Annual Tests After Age 55

At the age of 65, one out of every three people will have some level of hearing loss. Seeing that hearing loss is so prevalent near this age, we advise once a year hearing tests to assure that your hearing is not deteriorating. Remember, hearing loss is permanent, cumulative, and virtually undetectable. However, with once-a-year hearing tests, hearing loss can be identified early, and intervention is always more effective when carried out earlier.

Consider Personal Risk Factors

As stated by the National Institute on Deafness and Other Communication Disorders, “approximately 15 percent of Americans (26 million people) between the ages of 20 and 69 have high frequency hearing loss due to exposure to noise at work or during leisure activities.”

If you have been exposed to loud work environments or activities such as music concerts or sporting events, it’s a good idea to have your hearing tested. It’s also a good idea to get an annual hearing test if you continuously expose your hearing to these environments.
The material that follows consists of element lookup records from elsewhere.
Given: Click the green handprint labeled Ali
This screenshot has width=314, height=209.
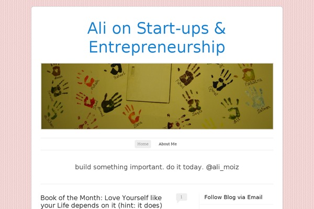Looking at the screenshot, I should coord(231,108).
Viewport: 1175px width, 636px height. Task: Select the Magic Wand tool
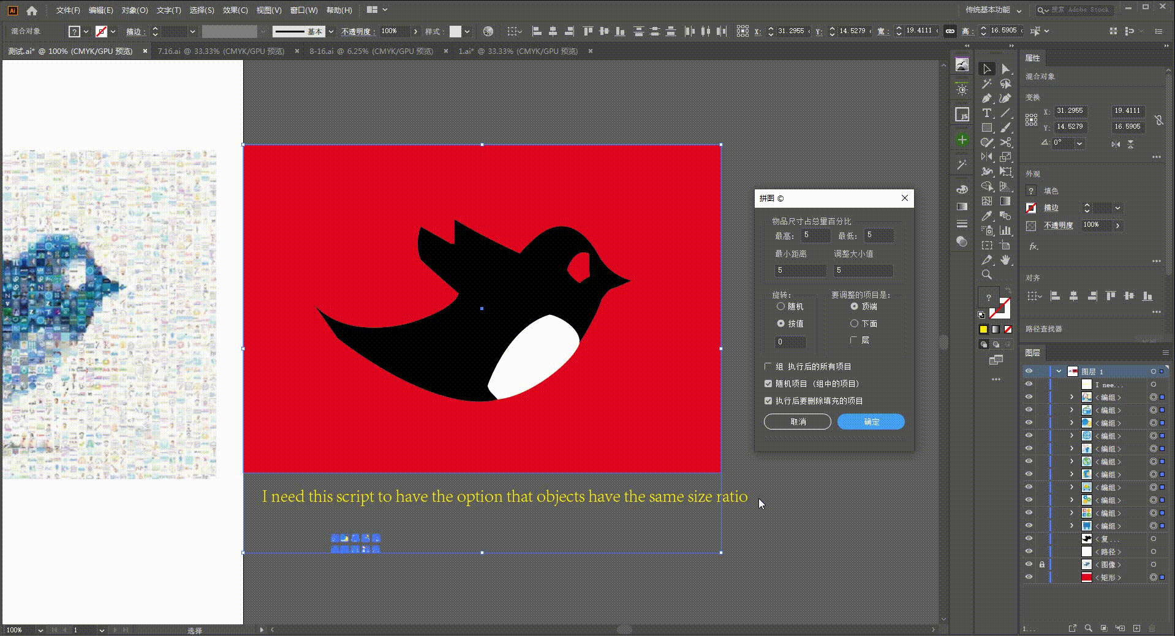[x=986, y=84]
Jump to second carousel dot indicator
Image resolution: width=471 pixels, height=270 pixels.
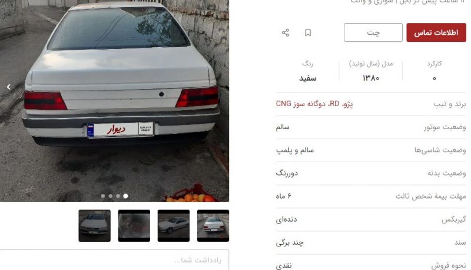[111, 196]
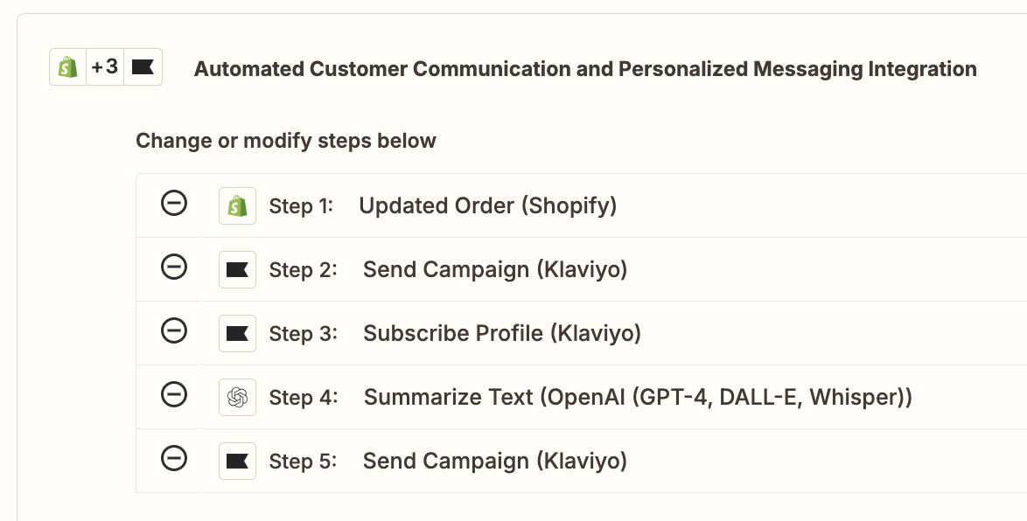Remove Step 1 using its minus icon
The width and height of the screenshot is (1027, 521).
coord(174,204)
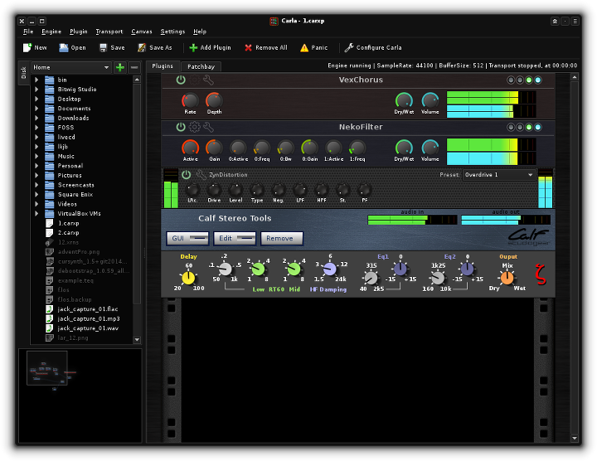
Task: Disable the ZynDistortion plugin power button
Action: click(187, 175)
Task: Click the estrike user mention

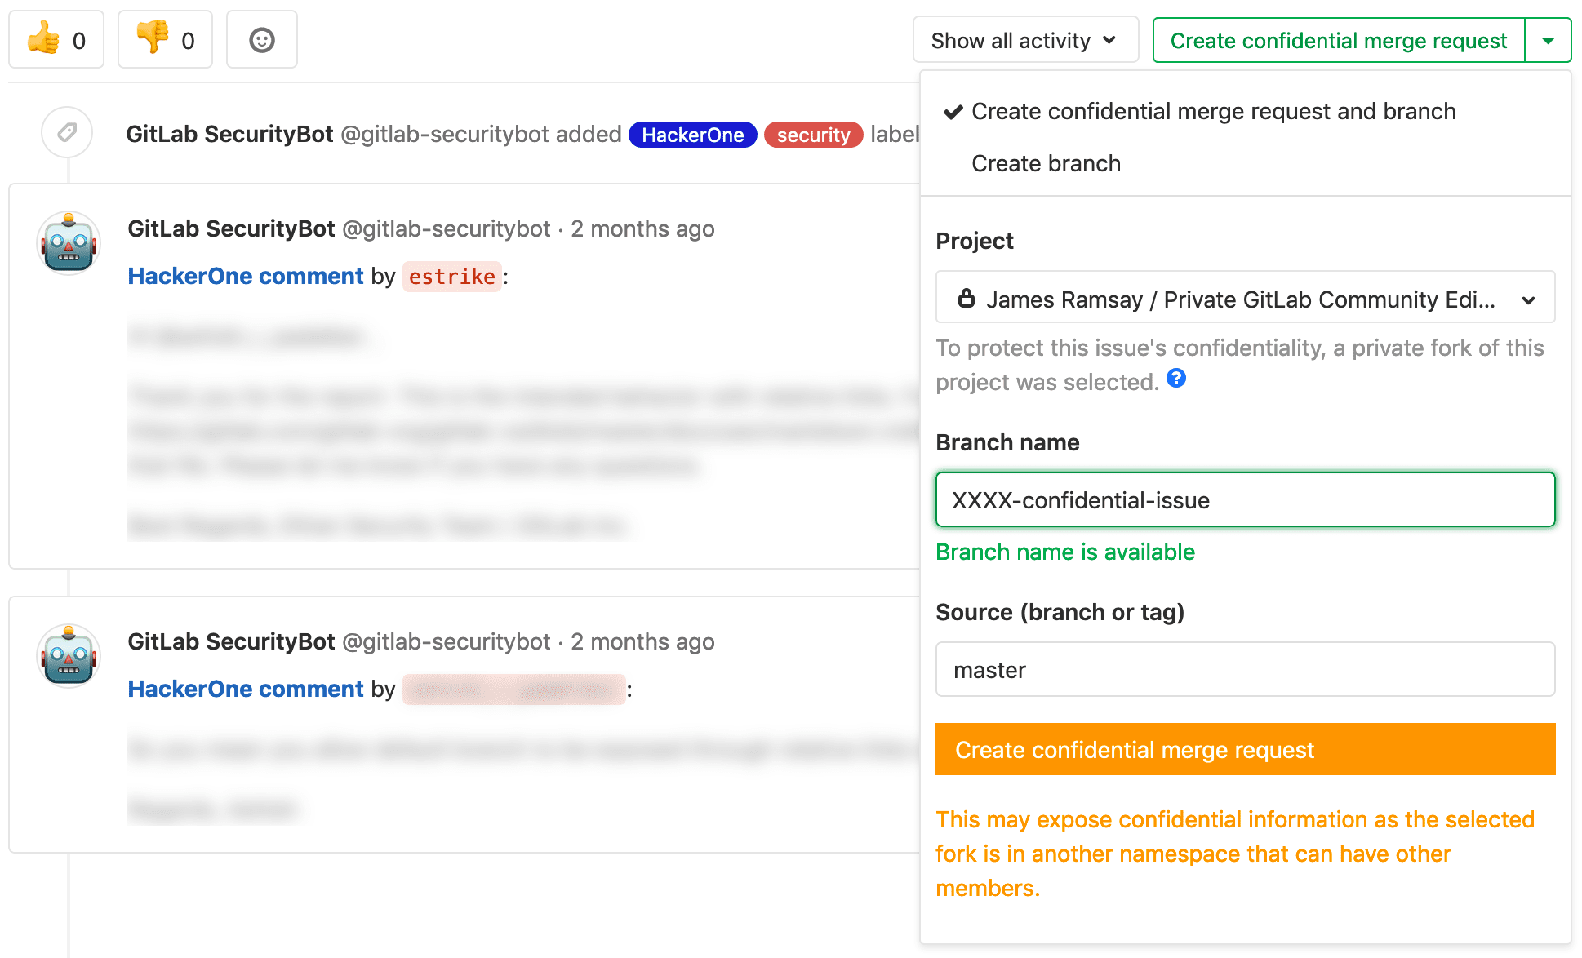Action: pos(451,277)
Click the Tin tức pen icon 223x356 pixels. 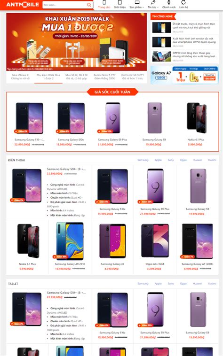pos(153,2)
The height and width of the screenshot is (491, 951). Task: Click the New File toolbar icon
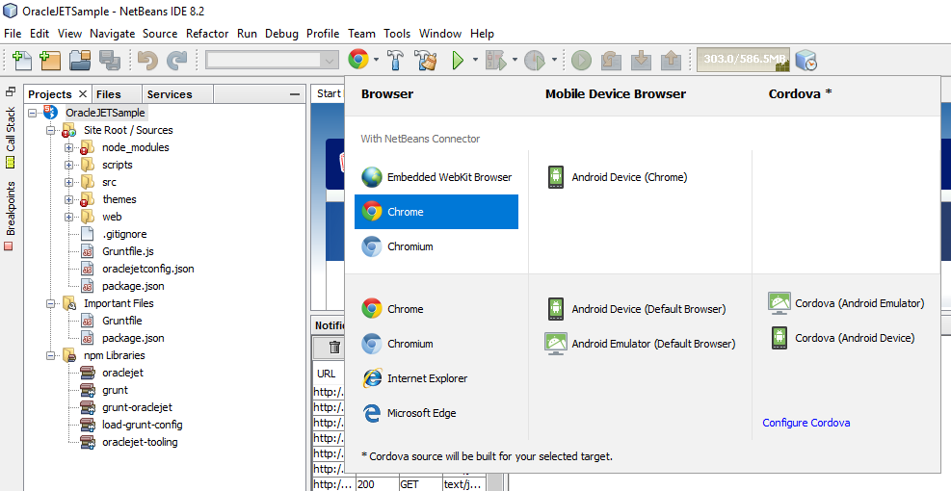point(22,60)
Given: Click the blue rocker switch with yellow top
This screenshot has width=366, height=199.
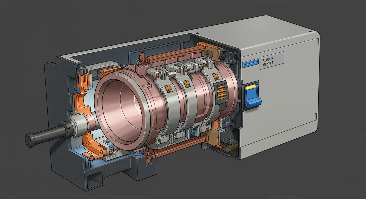Looking at the screenshot, I should pos(252,96).
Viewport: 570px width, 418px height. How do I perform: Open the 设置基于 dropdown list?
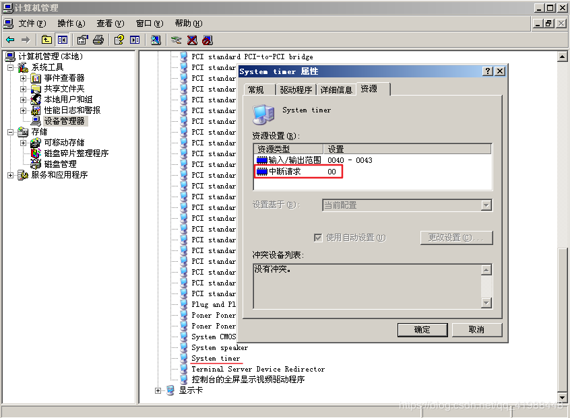tap(486, 205)
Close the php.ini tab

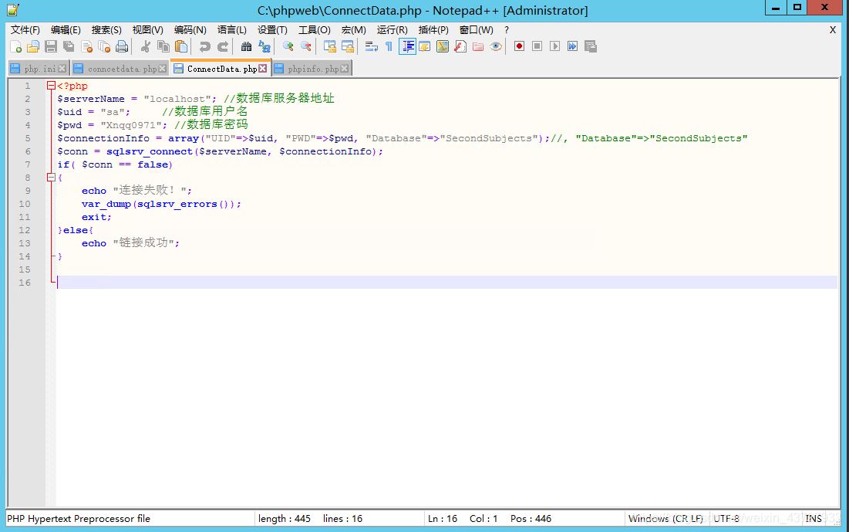[61, 67]
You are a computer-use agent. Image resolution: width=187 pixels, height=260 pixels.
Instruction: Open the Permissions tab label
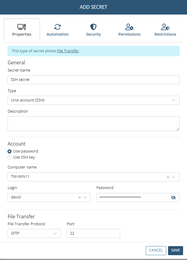(129, 34)
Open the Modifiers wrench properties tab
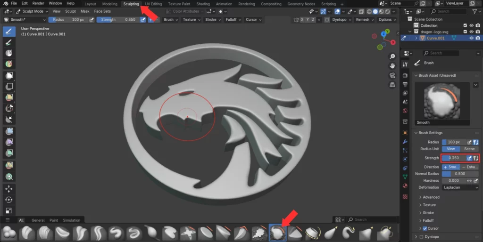 click(x=405, y=142)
Watch for Signs of Hearing Loss

As we noted earlier, the signs and symptoms of hearing loss are often first observed by others. You should schedule a hearing test if someone has suggested it to you or if you experience any of these signs or symptoms:

  • Muffled hearing
  • Trouble understanding what people are saying, especially in noisy settings or in groups
  • People commenting on how loud you have the TV or radio
  • Avoiding social situations and conversations
  • Ringing, roaring, hissing, or buzzing in the ear (tinnitus)
  • Ear pain, discomfort, or discharge
  • Vertigo, dizziness, or balance problems

Don’t Wait Until the Harm is Done

The bottom line is that hearing loss is prevalent among all age groups and that we all live in the presence of several work-related and everyday risk factors. Given that hearing loss is hard to detect, gets worse over time, and is best treated early, we recommend that you get your hearing tested regularly. You may end up saving your hearing with early treatment, and the worst that can happen is that you find out you have normal hearing.